The first method of preservation that was developed, was probably drying; initially in sunlight, later with the help of salt. Drying in sunlight is a fairly good way to preserve for instance certain fruit, but it comes at the cost of water soluble vitamins, especially vitamin C. When salt is used for preservation, it increases the number of foodstuffs that can be preserved, but it comes with its own extra dangers. In Why Salt Destroys Your Health - and Why People Like It, I wrote:
“Salting was the first widely used method of preserving food and it has surely been used as a preservative for millennia. As such, it was important and valuable. Not good for the health, but better than starving to death. After all, it provided the possibility to store food and use it later, in a period of scarcity. Today, however, it is not needed at all, except in times of extreme sweating. But people got used to it, so it remained in the cooking habits.”
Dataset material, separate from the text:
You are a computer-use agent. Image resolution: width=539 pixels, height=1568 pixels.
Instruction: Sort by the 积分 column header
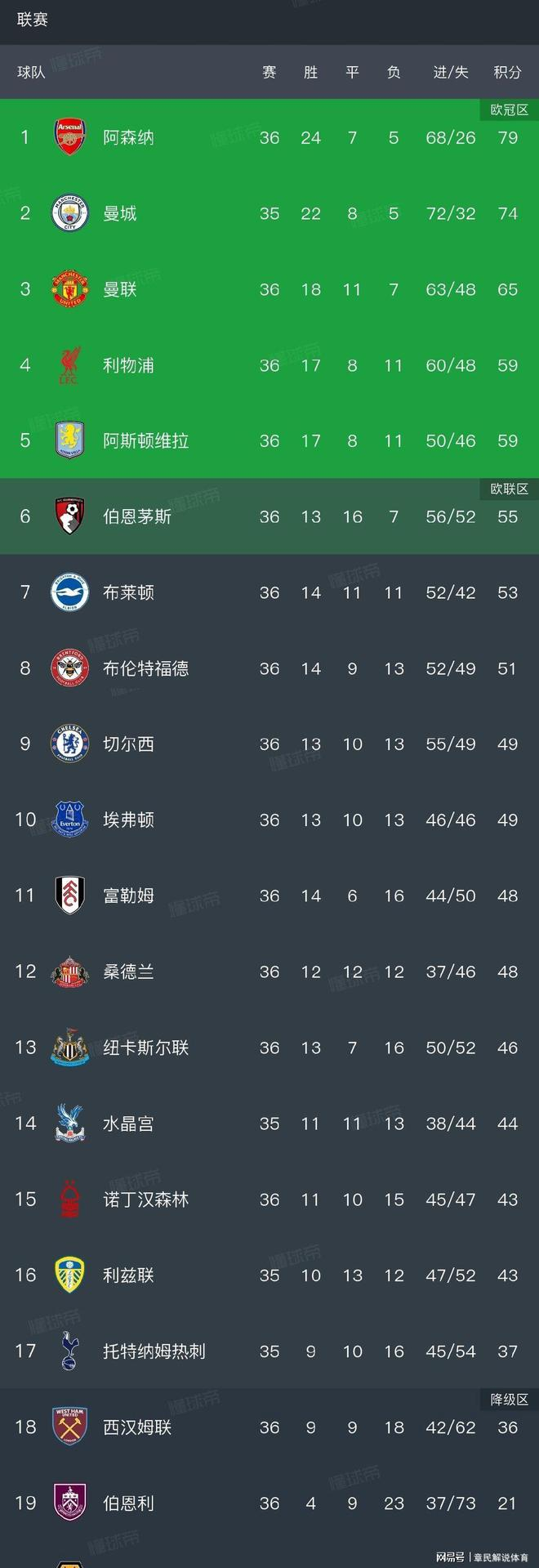(507, 73)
In the same article, I describe why and how salt is harmful.
Modern methods of preservation include freezing and canning. Freezing is the best method for many foodstuffs, although not perfect. To an extent it can increase the availability of certain nutrients, by breaking the cells of the foodstuff. This is useful for us in case of certain hard plant cells, which we can not digest otherwise (unless heating them). If we cannot break them down, certain nutrients will remain unavailable for us.
So, how about canned food? Is it a healthy choice?
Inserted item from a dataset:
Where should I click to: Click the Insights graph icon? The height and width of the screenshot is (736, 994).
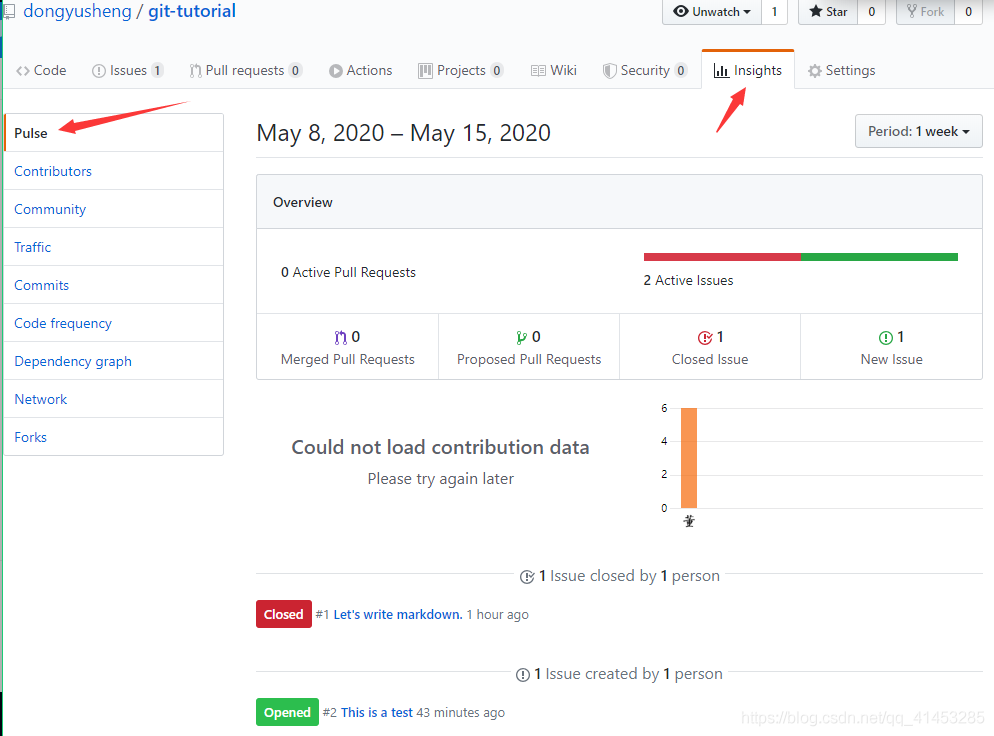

Generally speaking, no. What's canned is not fresh. It has often been boiled, salted or sugared, or put in oil, and the metal of the can poses an extra problem. For certain foodstuffs it remains the least bad method of preservation though, but that's not the same as if it were really good.
So not generally speaking - however, there are a few confusing exceptions.
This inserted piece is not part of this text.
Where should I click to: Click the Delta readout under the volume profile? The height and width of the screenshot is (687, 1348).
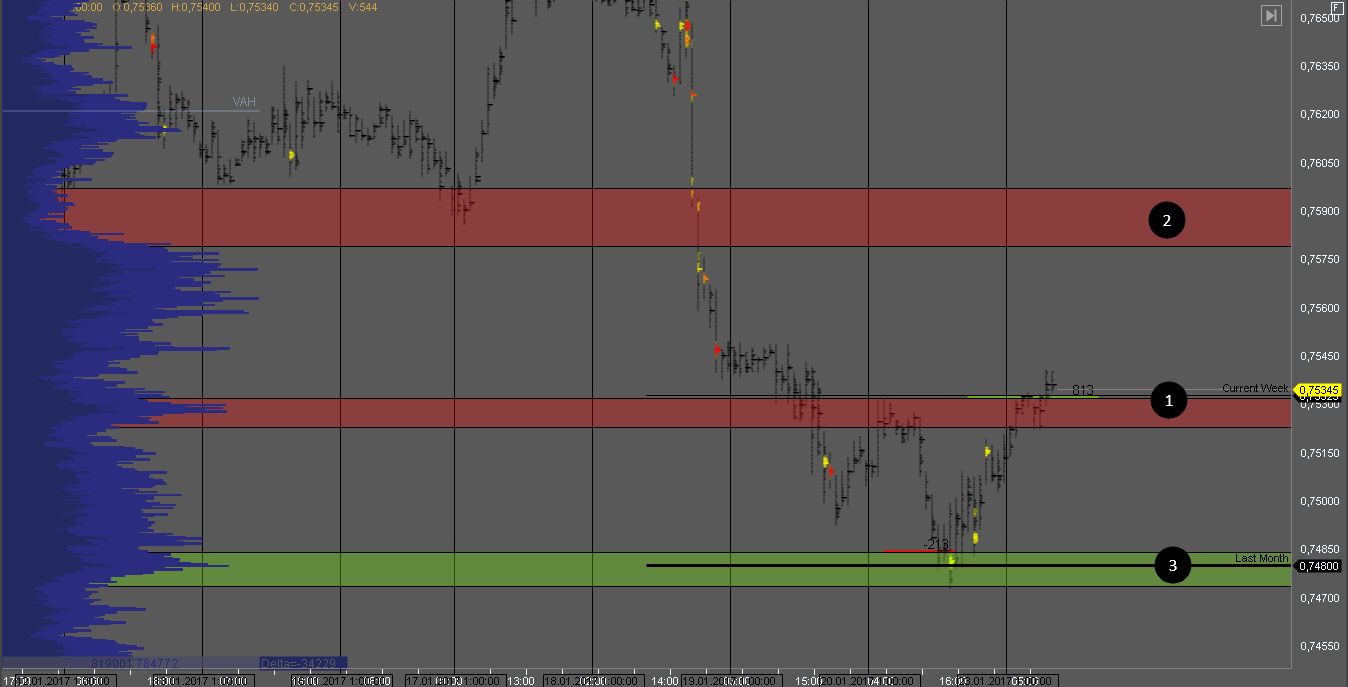pyautogui.click(x=303, y=663)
If we measure the magnetic field that surrounds everything alive, it's still there for canned food in two cases: black beans and tomatoes. If this magnetic field is really a proof that something is living, black beans and tomatoes are indeed alive even after months enclosed in metal. This is a puzzling fact for which I have no explanation.
Canned cherries have been used to cure difficult disease, even cancer. This might have something to do with their high level of cyanide-related bioflavonoids, but it is unlikely that the flavonoids are still bioactive after many months in a sealed can. Perhaps there is some other unknown substance at work here? Whatever the case, canned cherries are healing.
The real superpower here, however, is sardines in oil. It is one of the best sources of co-enzyme Q10 we know of. Sardines are also rich in many vitamins and minerals, and in Omega-3 fatty acids which combat inflammations and cardiovascular disease. Sardines in oil are very healing despite being indisputably dead. This might be explained by Q10 and Omega-3, but what's puzzling is that there is no living alternative offering the same curative power.
Fresh sardines? They still offer the vitamins and minerals, but not the same high level of Q10, and they don't possess the strong healing properties of canned sardines in oil.
I also want to include canned mackerel. It is an excellent source of Omega-3 fatty acids. Better than buying a fish oil supplement. The mackerel doesn't lose any nutritional value by being canned.
Canned mackerel and sardines come in many brands and prices. There is no reason to buy the most expensive labels, the price does not reflect quality. Just try the labels you have available and let the taste determine what is best.
Finally... 100% natural and unprocessed honey is a natural preservative. If you put something in a jar with pure honey and seal it, it holds almost forever.
Why Dietary Supplements are Needed
Why Salt Destroys Your Health - and Why People Like It
Co-Enzyme Q10 & Carnitine
Understanding Dietary Fats Part 1 (of 2)
Understanding Dietary Fats Part 2 (of 2)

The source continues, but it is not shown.